> What is required
Gather from the material every line that contains the string "height".

(Dataset excerpts)

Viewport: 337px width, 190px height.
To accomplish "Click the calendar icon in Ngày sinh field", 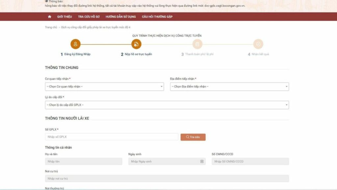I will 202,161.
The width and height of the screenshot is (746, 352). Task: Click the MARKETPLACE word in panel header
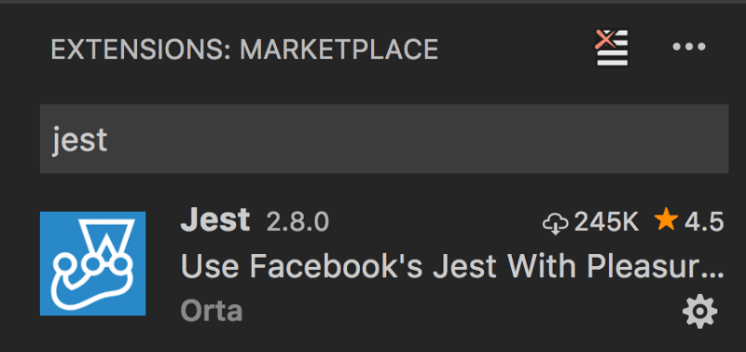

(End Dataset excerpts)
(Dataset excerpts)

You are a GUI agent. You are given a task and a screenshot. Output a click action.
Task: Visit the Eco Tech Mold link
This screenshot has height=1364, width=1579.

(End Dataset excerpts)

> Output for this exercise
Viewport: 337px width, 190px height.
The width and height of the screenshot is (746, 352). Task: Click the MARKETPLACE word in panel header
This screenshot has height=1364, width=1579.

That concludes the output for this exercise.